Disaccharides are sugars containing two hexose units, such as sucrose in cane sugar, maltose in malt sugar and lactose in milk sugar.

These sugars are hydrolyzed into monosaccharides in the digestive tract by specific enzymes and each of these specific sugars—sucrose, maltose and lactose—have a role to play in human nutrition.

  • Sucrose
    The disaccharide important for the nutrition is—as other sugars too—not a rigid, but a flexible structure.

    Sucrose, ordinary table sugar, is probably the single most abundant pure organic chemical in the world and the one most widely known to nonchemists. Whether from sugar cane (20% by weight) or sugar beets (15% by weight), and whether raw or refined, common sugar is still sucrose.

    Sucrose is a disaccharide that yields 1 equiv of glucose and 1 equiv of fructose on acidic hydrolysis.
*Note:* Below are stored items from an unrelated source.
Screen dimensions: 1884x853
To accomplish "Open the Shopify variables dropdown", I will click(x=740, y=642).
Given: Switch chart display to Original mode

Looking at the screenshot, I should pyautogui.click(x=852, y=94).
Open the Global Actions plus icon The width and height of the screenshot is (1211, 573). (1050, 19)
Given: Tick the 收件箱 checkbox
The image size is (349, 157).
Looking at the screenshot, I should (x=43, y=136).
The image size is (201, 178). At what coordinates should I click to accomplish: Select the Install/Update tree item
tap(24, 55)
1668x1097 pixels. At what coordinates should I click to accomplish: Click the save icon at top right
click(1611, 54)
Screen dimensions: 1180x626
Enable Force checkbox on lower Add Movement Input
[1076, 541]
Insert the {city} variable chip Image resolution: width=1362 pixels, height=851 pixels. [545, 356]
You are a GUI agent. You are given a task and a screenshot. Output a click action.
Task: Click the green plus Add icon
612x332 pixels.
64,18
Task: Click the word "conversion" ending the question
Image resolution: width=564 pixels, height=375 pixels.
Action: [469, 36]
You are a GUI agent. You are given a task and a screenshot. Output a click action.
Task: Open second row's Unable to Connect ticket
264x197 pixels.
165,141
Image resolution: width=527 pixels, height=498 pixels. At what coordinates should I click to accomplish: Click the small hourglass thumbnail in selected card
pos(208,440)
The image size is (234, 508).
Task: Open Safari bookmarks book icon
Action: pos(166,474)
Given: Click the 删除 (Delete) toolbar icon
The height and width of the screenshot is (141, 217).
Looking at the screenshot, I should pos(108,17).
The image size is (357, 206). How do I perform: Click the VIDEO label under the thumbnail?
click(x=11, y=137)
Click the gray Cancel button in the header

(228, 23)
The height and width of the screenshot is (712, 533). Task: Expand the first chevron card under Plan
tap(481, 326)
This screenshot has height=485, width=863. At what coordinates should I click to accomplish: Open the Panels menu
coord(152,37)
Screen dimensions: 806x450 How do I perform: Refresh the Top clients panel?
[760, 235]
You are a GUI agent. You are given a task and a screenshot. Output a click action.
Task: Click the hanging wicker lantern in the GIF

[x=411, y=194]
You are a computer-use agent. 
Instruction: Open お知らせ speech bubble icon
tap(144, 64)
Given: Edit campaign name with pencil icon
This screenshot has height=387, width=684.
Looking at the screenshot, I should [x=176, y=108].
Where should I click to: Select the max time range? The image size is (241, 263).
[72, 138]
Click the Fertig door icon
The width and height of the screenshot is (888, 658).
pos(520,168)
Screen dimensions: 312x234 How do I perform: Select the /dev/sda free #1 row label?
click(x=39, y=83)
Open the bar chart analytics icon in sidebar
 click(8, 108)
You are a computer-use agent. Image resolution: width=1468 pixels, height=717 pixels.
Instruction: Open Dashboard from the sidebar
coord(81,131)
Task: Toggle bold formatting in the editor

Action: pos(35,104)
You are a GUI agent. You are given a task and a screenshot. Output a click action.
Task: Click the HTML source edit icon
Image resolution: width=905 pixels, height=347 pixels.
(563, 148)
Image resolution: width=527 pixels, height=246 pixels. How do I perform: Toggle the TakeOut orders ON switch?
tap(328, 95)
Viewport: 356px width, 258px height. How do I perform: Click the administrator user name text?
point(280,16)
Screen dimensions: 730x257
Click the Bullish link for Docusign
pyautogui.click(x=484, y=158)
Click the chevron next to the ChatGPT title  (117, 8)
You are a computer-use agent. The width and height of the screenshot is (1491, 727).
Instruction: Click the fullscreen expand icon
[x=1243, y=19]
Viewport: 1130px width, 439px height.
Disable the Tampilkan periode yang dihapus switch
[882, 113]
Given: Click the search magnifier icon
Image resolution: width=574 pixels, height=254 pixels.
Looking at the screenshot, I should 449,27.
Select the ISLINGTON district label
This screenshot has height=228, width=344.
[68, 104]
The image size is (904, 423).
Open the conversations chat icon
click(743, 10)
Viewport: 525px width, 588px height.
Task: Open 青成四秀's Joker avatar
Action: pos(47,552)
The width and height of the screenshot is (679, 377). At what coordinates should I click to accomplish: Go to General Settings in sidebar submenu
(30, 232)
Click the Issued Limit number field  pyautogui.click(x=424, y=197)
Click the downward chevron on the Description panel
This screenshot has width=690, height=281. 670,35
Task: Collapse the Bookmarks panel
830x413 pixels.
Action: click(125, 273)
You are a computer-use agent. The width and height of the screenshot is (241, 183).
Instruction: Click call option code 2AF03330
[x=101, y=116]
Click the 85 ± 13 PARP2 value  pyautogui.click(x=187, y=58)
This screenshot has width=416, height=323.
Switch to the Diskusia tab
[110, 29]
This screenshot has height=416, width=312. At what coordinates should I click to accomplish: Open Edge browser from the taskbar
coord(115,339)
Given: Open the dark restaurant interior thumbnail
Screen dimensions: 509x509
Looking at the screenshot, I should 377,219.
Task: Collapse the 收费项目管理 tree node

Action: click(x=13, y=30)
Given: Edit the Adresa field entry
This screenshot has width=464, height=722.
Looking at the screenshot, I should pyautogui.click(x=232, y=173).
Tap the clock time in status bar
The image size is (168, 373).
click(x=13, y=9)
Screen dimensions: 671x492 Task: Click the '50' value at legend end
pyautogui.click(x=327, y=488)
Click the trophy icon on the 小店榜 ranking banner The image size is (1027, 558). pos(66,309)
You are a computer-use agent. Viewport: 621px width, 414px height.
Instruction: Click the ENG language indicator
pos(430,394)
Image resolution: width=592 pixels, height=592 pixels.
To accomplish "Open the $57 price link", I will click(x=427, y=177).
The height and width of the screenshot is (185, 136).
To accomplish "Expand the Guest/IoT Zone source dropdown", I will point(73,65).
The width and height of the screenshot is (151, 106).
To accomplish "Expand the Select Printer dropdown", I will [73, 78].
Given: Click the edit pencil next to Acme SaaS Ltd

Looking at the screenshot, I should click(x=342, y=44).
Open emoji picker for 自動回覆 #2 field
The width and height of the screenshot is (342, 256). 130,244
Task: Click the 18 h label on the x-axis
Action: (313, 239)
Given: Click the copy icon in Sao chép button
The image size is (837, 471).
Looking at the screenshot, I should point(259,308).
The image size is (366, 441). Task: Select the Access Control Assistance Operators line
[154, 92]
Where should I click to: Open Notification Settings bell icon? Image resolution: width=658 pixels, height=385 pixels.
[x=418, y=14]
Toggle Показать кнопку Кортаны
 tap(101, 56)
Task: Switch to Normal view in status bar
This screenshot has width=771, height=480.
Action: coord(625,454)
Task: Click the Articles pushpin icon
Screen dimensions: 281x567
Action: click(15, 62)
This 1:1 mixture of glucose and fructose is often referred to as invert sugar, since the sign of optical rotation changes (inverts) during the hydrolysis from sucrose ([alpha]D = +66.5°) to a glucose fructose mixture ([alpha]D = -22.0°). Certain insects, particularly honeybees, have enzymes called invertases that catalyze the hydrolysis of sucrose to a glucose-fructose mixture. Honey, in fact, is primarily a mixture of these three sugars.

    Unlike most other disaccharides, sucrose is not a reducing sugar and does not exhibit mutarotation. These facts imply that sucrose has no hemiacetal linkages and that glucose and fructose must both be glycosides. This can happen only if the two sugars are joined by a glycoside link between C1 of glucose and C2 of fructose.

  • Maltose
    The disaccharide obtained by enzyme-catalyzed hydrolysis of starch, consists of two D-glucopyranoses joined by a 1,4'-beta-glycoside bond. Both maltose and cellobiose are reducing sugars because the anomeric carbons on the right-hand sugar are part of a hemiacetal.

    Despite the similarities of their structures, cellobiose and maltose are dramatically different biologically. Cellobiose cannot be digested by humans and cannot be fermented by yeast. Maltose, however, is digested without difficulty and is fermented readily.

  • Lactose
    Lactose is a disaccharide that occurs naturally in both human and cow's milk. It is widely used in baking and in commercial infant-milk formulas.

    Like cellobiose and maltose, lactose is a reducing sugar. It exhibits muta-rotation and is a 1,4'-beta-linked glycoside. Unlike cellobiose and maltose, however, lactose contains two different monosaccharide units. Acidic hydrolysis of lactose yields 1 equiv of D-glucose and 1 equiv of D-galactose; the two are joined by a beta-glycoside bond between C1 of galactose and C4 of glucose.